In most cases, the lyrics were written by Rutherford. However, he credits Neil for writing the lyrics to the verses of "You Are the One".

Rutherford originally conceived "Par Avion" as a heavy song "with powerful drums", but Neil adapted it into a soft ballad, which Rutherford agreed was a better approach to the composition. The song was featured in the Miami Vice episode "Yankee Dollar".

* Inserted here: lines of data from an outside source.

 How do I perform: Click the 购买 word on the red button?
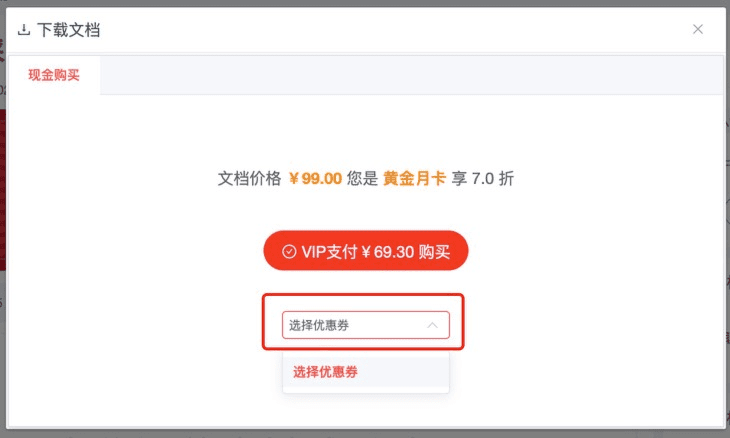(434, 252)
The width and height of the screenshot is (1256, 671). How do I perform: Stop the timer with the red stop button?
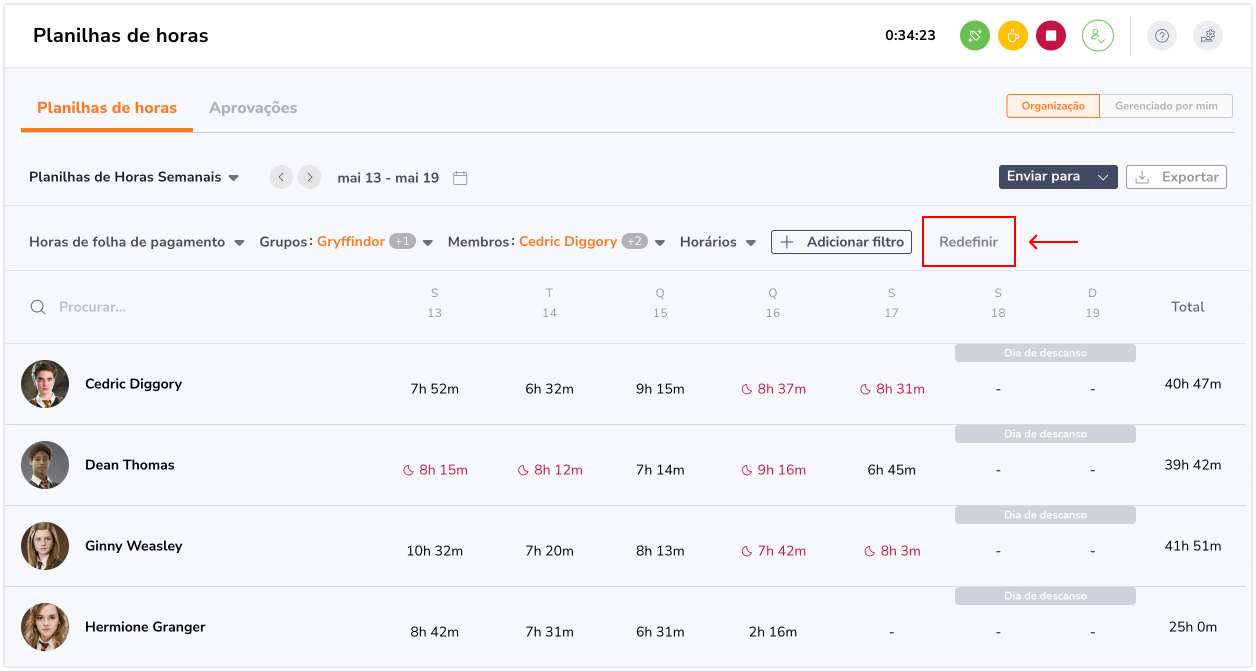pyautogui.click(x=1051, y=36)
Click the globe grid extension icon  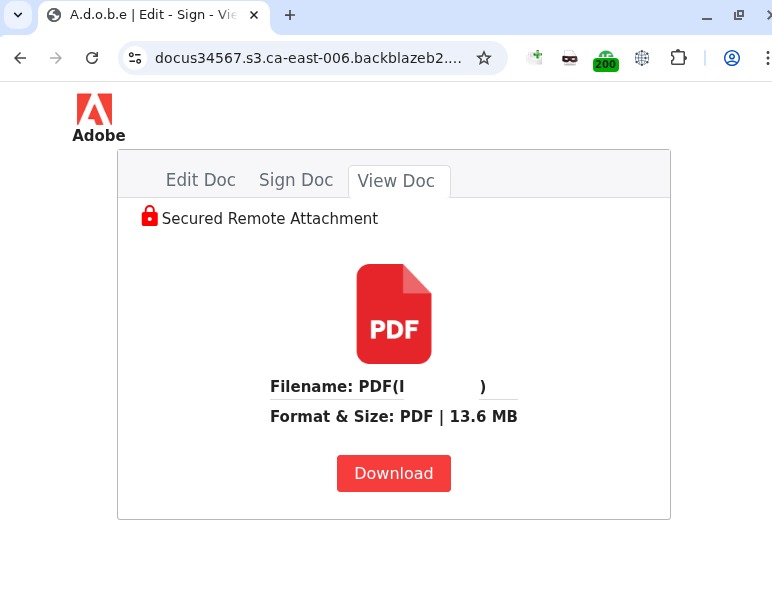point(642,58)
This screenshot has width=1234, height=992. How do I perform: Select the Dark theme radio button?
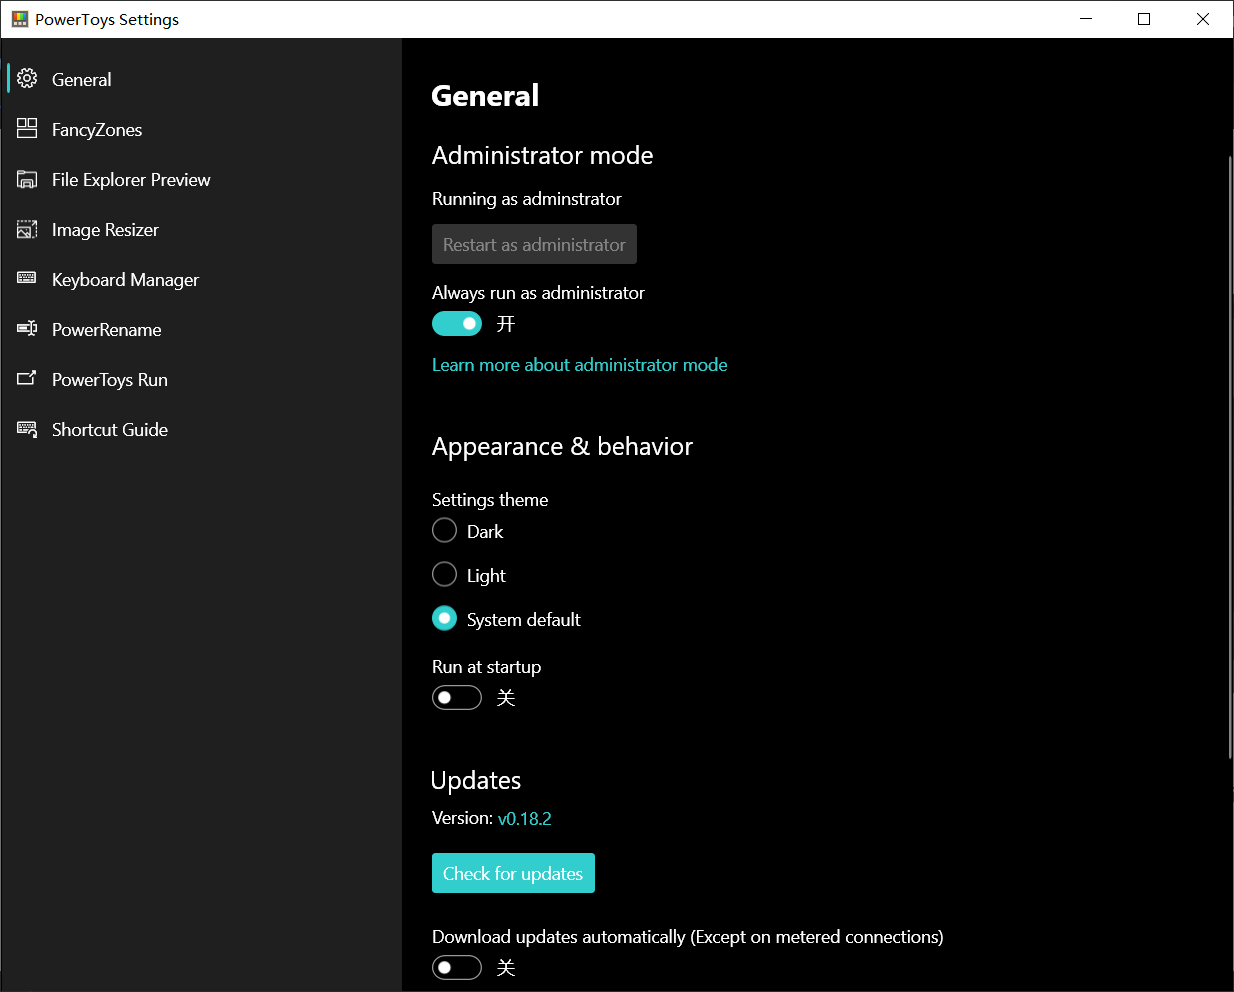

"A Call to Arms" began as an unfinished "bit" from the Genesis album sessions which none of the members liked, aside from Rutherford. Rutherford received permission from Genesis bandmates Phil Collins and Tony Banks to use it for the Mechanics, then developed it into a full song with help from Christopher Neil and B.A. Robertson.

==Reception==

In their retrospective review, Allmusic lauded the strong performances of all the band members, while noting that the creative and powerful songwriting is the most important element of the album. They oddly concluded that though Mike + the Mechanics' second album was a bigger commercial success, "their debut reflects a more compliant (sic) sound in every aspect."

Professional ratings
Review scores
| Source | Rating |
| Allmusic | Star |

==Track listing==
All songs co-written by Mike Rutherford, additional writers where noted.

Side One
| No. | Title | Writer(s) | Vocals | Length |
|---|---|---|---|---|
| 1. | "Silent Running (On Dangerous Ground)" | BA Robertson | Paul Carrack | 6:10 |
| 2. | "All I Need Is a Miracle" | Christopher Neil | Paul Young | 4:12 |
| 3. | "Par Avion" | Neil | John Kirby | 3:36 |
| 4. | "Hanging By a Thread" | Neil, Robertson | Young | 4:40 |

Side Two
| No. | Title | Writer(s) | Vocals | Length |
|---|---|---|---|---|
| 5. | "I Get the Feeling" | Neil | Carrack | 4:27 |
| 6. | "Take the Reins" | Neil, Robertson | Young | 4:18 |
| 7. | "You Are the One" | Neil | Kirby | 3:41 |
| 8. | "A Call to Arms" | Tony Banks, Phil Collins, Neil, Robertson | Carrack, Young | 4:38 |
| 9. | "Taken In" | Neil | Young | 4:17 |
| Total length: |  |  |  | 39:57 |

== Personnel ==
Mike + The Mechanics
- Mike Rutherford – electric guitars, bass, backing vocals
- Paul Carrack – lead vocals (1, 5, 8), backing vocals
- Paul Young – lead vocals (2, 4, 6, 8, 9), backing vocals
- Adrian Lee – keyboards
- Peter Van Hooke – drums

Additional personnel
- Dereck Austin – keyboards
- Ian Wherry – keyboards
- Alan Murphy – electric guitars
- Luís Jardim – percussion
- Ray Beavis – saxophone
- John Earle – saxophone
- John Kirby – lead vocals (3, 7)
- Gene Stashuk (Note: Misspelled as "Stashuck" in the album credits.) – backing vocals (8)
- Alan Carvel – backing vocals
- Christopher Neil – backing vocals
- Linda Taylor – backing vocals

== Production ==
- Christopher Neil – producer
- Simon Hurrell – engineer
- Barry Diament – mastering at Atlantic Studios (New York, NY).
- Lewis Moberly – cover design
- Geoff Halpin – design
- Peter Anderson – photography

==Charts==

| Chart (1985–86) | Peak position |
|---|---|
| Australian Albums (Kent Music Report) | 36 |
| Canada Top Albums/CDs (RPM) | 10 |
| German Albums (Offizielle Top 100) | 26 |
| UK Albums (OCC) | 78 |
| US Billboard 200 | 26 |

| Chart (1999) | Peak position |
|---|---|
| New Zealand Albums (RMNZ) | 32 |
| Scottish Albums (OCC) | 32 |
| Swedish Albums (Sverigetopplistan) | 36 |
| UK Albums (OCC) | 14 |

==Certifications==

| Region | Certification | Certified units/sales |
| United States (RIAA) | Gold | 500,000^{^} |
^{^} Shipments figures based on certification alone.